PHP How to remove certain attributes from a body of text

Question

I have the following variable $text which fires out a load of HTML. Most of which is not useful to me for my purposes but some if it is.

HTML that comes out:

<div class="feed-item-description">
<ul>
<li><strong>Impact:</strong>&nbsp;Low</li>
<li><strong>Severity:</strong> <span class="label label-info">Low</span></li>
</ul>
...

What I'd like to do

I'd like to get the impact and the severity rating out of this text. I don't need the label.

I have tried doing this:

$itemAttributes = explode (':' , $text);

$impact     = $itemAttributes[3];
$severity   = $itemAttributes[4];

This does indeed seem to give me the attributes I want, but it also seems to call the word afterwards.
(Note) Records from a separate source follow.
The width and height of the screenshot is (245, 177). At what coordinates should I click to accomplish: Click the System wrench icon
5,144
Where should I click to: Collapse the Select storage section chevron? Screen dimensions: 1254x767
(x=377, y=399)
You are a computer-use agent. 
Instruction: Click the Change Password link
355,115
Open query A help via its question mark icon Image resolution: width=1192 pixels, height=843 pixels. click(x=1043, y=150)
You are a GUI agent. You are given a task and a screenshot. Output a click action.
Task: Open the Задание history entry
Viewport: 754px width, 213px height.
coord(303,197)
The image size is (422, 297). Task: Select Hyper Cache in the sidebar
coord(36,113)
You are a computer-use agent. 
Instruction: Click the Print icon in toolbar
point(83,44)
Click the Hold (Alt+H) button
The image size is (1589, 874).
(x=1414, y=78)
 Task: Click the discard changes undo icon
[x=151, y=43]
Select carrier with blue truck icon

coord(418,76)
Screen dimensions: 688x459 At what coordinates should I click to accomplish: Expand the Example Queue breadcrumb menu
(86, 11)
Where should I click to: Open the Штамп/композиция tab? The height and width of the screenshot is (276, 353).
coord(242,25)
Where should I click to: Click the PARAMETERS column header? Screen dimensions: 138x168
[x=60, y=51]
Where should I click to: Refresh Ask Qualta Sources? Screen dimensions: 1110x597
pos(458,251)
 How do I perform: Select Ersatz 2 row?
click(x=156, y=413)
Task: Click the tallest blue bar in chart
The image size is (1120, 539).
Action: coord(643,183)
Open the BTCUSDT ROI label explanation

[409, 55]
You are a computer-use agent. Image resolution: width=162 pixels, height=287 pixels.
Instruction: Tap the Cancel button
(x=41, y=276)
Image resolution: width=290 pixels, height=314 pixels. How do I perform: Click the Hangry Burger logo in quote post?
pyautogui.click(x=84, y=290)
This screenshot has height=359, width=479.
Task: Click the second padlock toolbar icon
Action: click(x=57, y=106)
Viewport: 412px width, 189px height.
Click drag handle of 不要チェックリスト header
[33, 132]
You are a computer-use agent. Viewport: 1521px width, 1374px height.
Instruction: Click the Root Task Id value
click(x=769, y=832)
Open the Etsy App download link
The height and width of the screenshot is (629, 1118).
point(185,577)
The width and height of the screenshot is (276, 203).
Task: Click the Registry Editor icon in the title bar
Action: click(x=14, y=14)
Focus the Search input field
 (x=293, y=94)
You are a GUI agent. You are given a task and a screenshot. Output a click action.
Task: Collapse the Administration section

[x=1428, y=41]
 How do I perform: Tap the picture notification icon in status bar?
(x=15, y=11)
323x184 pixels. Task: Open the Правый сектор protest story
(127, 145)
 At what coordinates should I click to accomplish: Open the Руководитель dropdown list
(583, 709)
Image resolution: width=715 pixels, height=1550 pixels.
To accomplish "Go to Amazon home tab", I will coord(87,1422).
It also behaves strangely in that even if I trim it, I cannot get rid of the preceding space from my output.

It also seems to close a <div> behind it, which I can't explain. I'm sure I'm about to get shouted down about using Regex for HTML, but I figured there must be a way to get something so simple out as it's the same words each time preceding the information I want.

If you want to see the actual output on a page you can see it here: https://dev.joomlalondon.co.uk/ you can see in the output I generate that it closes the <div class="feed-item-description"> but I don't tell it to do that anywhere, and the output I use is contained within an <li> not a <div>.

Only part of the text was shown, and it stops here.